Segment Start: ENTRIES PROVIDED

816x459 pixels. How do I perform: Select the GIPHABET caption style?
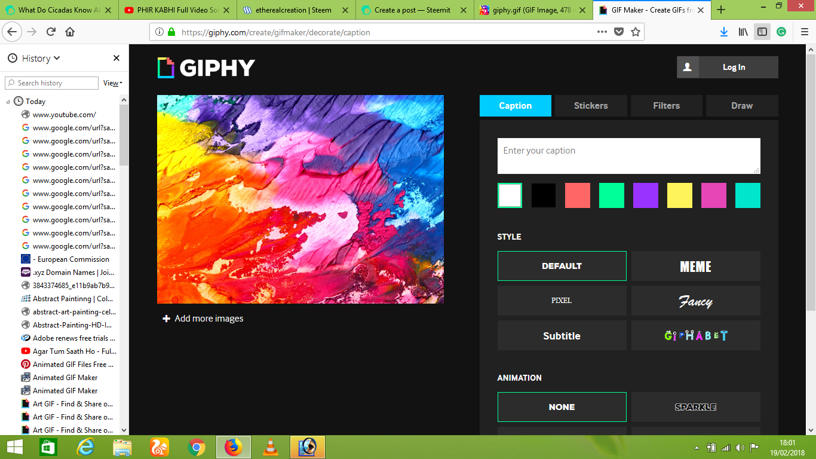point(695,335)
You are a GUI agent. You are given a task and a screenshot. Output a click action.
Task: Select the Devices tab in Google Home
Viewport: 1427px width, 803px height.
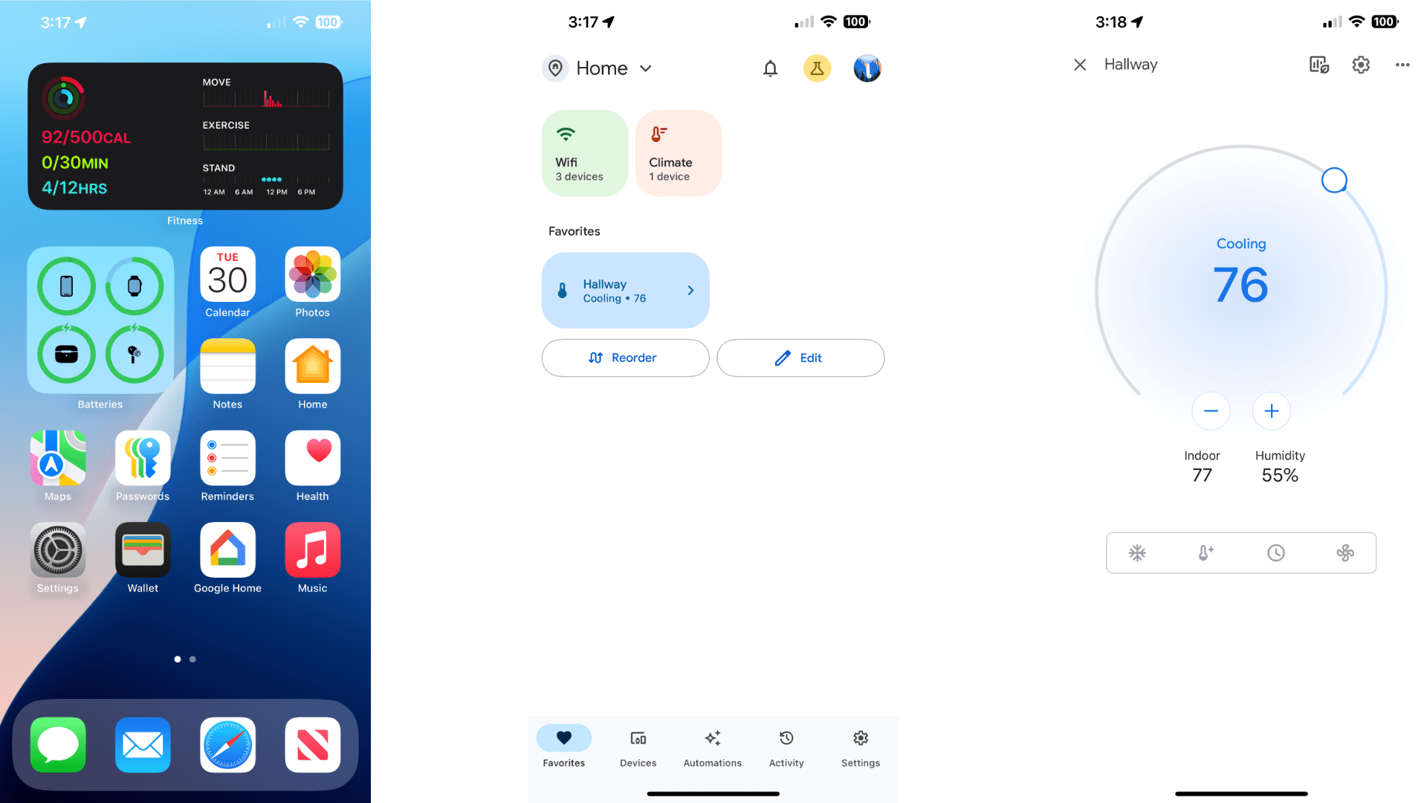tap(638, 747)
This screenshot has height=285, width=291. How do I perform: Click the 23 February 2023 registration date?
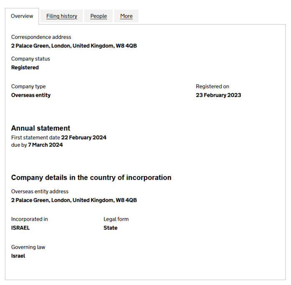pyautogui.click(x=218, y=95)
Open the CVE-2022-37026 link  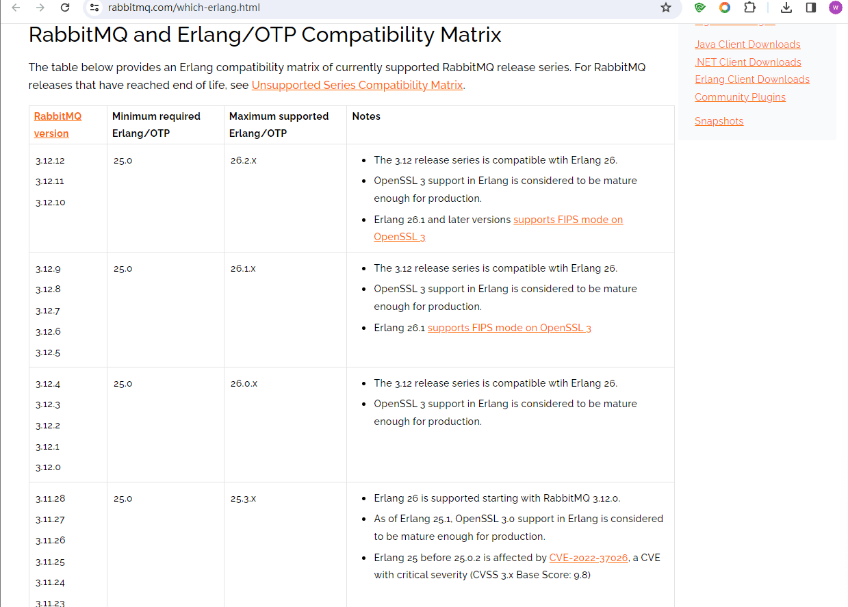(x=589, y=558)
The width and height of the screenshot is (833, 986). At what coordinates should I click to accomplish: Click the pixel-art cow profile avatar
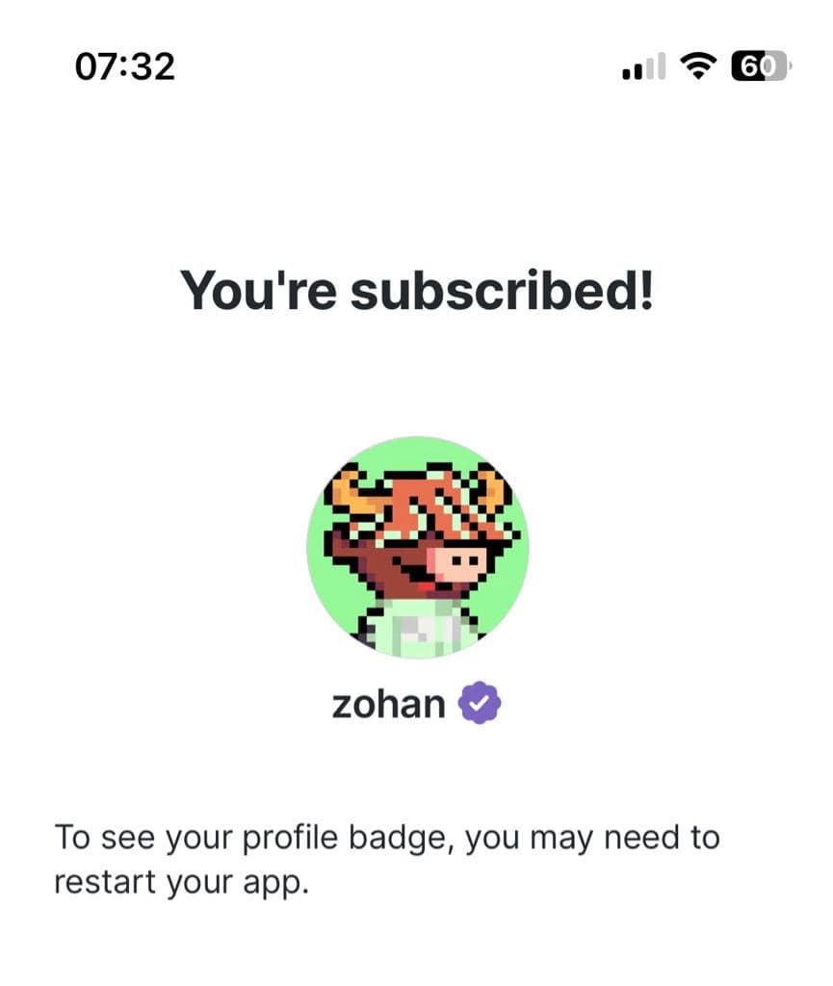(x=417, y=548)
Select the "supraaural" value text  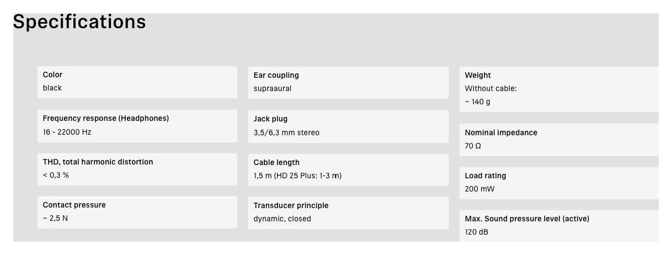point(273,88)
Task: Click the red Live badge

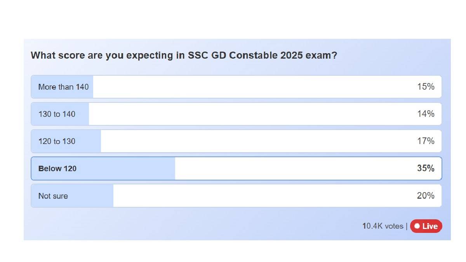Action: pyautogui.click(x=426, y=226)
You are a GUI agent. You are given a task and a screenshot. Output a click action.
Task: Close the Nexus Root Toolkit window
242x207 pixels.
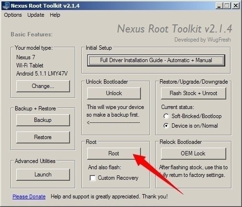(x=236, y=6)
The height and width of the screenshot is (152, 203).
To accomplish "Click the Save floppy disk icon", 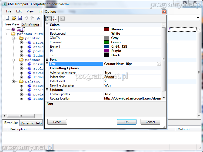I will pos(20,18).
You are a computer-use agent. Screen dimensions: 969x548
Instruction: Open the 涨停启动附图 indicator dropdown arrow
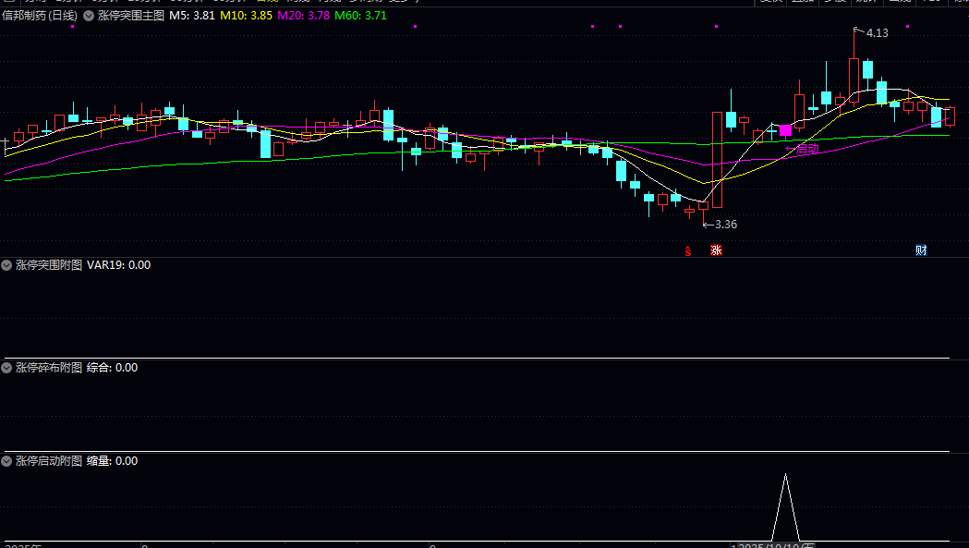7,461
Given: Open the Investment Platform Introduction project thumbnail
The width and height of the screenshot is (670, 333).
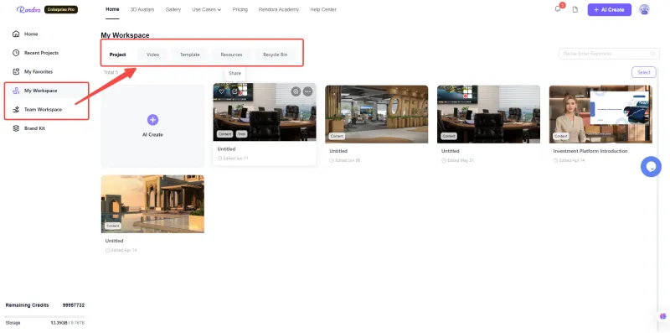Looking at the screenshot, I should [600, 114].
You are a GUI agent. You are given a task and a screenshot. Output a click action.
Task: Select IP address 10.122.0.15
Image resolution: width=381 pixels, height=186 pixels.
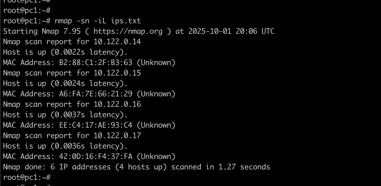click(117, 73)
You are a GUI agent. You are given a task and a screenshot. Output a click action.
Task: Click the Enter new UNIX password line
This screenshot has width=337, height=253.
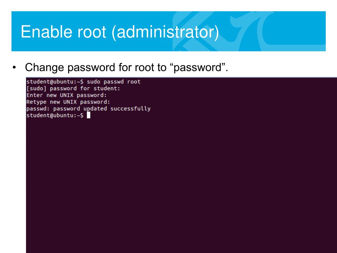(x=66, y=95)
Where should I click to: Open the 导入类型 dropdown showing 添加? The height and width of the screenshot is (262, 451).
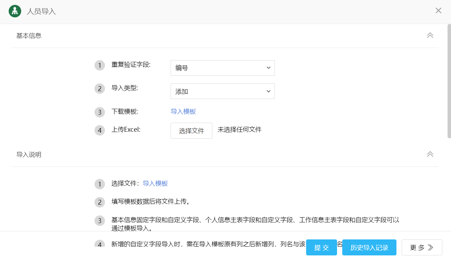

Segment End: ENTRIES PROVIDED

● TRY IT
Exactly the lines from the line containing "The width and height of the screenshot is (670, 333)." to the end of the records need to be copied, both ends included, with pictures left out.

● SOLUTION TO THE EXERCISE
The width and height of the screenshot is (670, 333).
Looking at the screenshot, I should [600, 114].
You are a GUI agent. You are given a task and a screenshot. Output a click action.
Task: Select IP address 10.122.0.15
Image resolution: width=381 pixels, height=186 pixels.
click(117, 73)
You are a GUI agent. You are given a task and a screenshot. Output a click action.
Task: Click the Enter new UNIX password line
This screenshot has width=337, height=253.
(x=66, y=95)
Where should I click to: Open the 导入类型 dropdown showing 添加? The height and width of the screenshot is (262, 451).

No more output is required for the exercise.